Kalem yolcuğunun dervişane bir yolculuk olduğunu öğretti bize.
Hülasa edersek Ahmet Kabaklı Hoca'nın yolu yolda olmaktan ibarettir. Kâh Yunus yolunda, kâh Yesevî yolunda, kah Hacı Bayram-ı Veli yolunda..
İşte bu yolları Türk aklına doğru yeniden bir medeniyet tasavvuru teklifi olarak dünyaya sunmamızın zamanı gelmiştir.
Kabaklı Hoca sadece bir bilgi insanı değil, tasavvufun insandan saf talebi olan ve adına Alperenlik denilen bir üslup, usül ve tavrın sembolü idi.
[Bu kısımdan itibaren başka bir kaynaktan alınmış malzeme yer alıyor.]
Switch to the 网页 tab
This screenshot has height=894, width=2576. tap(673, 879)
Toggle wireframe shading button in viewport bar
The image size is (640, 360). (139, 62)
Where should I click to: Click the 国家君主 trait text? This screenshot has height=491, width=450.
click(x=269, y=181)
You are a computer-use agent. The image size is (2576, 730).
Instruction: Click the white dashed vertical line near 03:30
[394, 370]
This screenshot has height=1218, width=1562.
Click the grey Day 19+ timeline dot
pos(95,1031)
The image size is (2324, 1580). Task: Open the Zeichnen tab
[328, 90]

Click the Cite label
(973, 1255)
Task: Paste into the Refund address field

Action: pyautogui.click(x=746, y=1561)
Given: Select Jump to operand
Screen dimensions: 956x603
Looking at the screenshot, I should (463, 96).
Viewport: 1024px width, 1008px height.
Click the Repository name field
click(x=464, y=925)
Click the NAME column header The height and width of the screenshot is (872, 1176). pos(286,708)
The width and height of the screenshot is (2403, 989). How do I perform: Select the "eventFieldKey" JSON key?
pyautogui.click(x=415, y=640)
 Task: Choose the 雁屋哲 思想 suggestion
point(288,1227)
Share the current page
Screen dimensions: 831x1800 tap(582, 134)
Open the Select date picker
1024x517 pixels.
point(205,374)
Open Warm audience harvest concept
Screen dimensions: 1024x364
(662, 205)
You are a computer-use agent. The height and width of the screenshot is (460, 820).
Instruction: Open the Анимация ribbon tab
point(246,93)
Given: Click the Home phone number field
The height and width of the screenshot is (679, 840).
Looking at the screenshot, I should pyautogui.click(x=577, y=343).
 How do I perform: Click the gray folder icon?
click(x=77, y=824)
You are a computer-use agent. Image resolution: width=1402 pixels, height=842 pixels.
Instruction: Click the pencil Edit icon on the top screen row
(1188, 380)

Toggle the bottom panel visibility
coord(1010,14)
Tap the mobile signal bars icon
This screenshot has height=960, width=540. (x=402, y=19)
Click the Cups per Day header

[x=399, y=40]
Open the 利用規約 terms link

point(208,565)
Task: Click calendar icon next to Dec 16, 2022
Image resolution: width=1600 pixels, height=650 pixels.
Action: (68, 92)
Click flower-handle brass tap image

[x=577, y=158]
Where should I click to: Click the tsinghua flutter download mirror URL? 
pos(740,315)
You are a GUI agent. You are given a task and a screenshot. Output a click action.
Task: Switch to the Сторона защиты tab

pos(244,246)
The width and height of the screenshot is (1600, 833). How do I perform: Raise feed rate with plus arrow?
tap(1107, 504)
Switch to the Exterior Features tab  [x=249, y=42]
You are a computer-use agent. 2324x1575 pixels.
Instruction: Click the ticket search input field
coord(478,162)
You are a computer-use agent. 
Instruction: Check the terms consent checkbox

Bu tavrın esası insanlığı kucaklayıcı bir tavırla geniiş bir gönle sahip olmaktır. Münevver olmak sadece fikir, aksiyon değil ayrıca bahsettiği, temsil ettiği o değerleri hal edinerek bir oluş gerçekleştirmek, ermekliktir.
Ahmet Kabaklı Hoca'yı anlamak işte bu çileli oluş ve eriş macerasını tecrübe etmekten geçmektedir.
Buna ihtiyacımız var.
Yol eri olmaya ihtiyacımız var.
Cihanşümul bir yönelişe ihtiyacımız var.
Ergenekon'da sıkışıp kaldığı o yerden kendine seçtiği sembolün peşinden kendi tavrı ve tarzı ile yürüyüp gelmiş ontik aklımızı yeniden uyandırmaya ve yürümeye ihtiyacımız var.
Bizi yetiştiren bizim üzerimizden görünenler hep onlardır.
Dün on beş yaşında köşelerde Türk Edebiyatı Dergisi'ni okumaya ve anlamaya çalışan o küçük kıza bugün düşüncelerini anlatma fırsatı veren kıymetli hocalarıma huzurlarınızda teşekkür ediyorum. Alicenaplığın, keremin ne demek olduğunu bugün bu salonda bir kez daha anlamış oldum.